Got alerts about German market attack suspect last year: Authorities
German authorities said they received tipoffs last year about the suspect in a car attack at a Christmas market in Magdeburg as more details emerged on Sunday about the five people killed.
The authorities have identified the suspect as a Saudi doctor who arrived in Germany in 2006 and had received permanent residency. Police haven’t publicly named the suspect, in line with privacy rules, but some German news outlets have identified him as Taleb A. and reported that he was a specialist in psychiatry and psychotherapy.
Authorities say he does not fit the usual profile of perpetrators of extremist attacks. The man described himself as an ex-Muslim who was highly critical of Islam and in many posts on social media expressed support for the far-right anti-immigrant Alternative for Germany (AfD) party.

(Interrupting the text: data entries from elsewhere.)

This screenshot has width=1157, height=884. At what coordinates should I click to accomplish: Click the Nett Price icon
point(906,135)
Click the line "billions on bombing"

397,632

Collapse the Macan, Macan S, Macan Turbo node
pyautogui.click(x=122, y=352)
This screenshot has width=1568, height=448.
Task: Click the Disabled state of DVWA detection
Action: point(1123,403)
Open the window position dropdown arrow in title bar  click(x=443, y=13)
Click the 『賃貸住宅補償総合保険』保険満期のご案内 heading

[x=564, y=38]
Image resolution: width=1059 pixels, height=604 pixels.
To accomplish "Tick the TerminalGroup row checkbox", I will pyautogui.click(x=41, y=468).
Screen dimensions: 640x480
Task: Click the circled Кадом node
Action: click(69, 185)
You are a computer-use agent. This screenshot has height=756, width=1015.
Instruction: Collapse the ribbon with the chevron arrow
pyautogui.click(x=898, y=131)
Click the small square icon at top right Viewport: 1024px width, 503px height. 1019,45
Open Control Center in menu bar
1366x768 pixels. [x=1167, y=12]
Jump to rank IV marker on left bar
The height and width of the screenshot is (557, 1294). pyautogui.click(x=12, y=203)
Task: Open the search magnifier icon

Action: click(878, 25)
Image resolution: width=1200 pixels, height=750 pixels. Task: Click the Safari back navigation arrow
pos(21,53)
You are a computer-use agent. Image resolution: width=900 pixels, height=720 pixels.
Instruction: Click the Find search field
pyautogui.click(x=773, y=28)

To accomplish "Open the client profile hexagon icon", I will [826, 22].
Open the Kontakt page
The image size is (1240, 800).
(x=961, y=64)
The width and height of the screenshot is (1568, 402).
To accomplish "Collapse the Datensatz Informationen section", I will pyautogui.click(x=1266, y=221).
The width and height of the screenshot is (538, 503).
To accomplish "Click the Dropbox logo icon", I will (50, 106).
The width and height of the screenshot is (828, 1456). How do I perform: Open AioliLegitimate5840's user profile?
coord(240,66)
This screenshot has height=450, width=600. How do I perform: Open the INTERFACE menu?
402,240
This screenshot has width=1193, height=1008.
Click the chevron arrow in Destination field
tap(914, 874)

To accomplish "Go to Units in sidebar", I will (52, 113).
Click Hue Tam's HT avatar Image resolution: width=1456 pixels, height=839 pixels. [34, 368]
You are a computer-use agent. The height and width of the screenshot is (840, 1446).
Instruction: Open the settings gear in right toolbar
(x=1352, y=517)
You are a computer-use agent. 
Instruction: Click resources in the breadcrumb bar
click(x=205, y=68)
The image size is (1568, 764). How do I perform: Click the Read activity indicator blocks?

He is being held in custody as authorities investigate him.
“This perpetrator acted in an unbelievably cruel and brutal manner — like an Islamist terrorist, although he was obviously ideologically an Islamophobe,” Interior Minister Nancy Faeser said Sunday.
The suspect originally lived in the state of Mecklenburg-Western Pomerania, where he completed his specialist training in Stralsund and also came to the attention of authorities due to threatening criminal acts, the state interior minister, Christian Pegel, said Sunday.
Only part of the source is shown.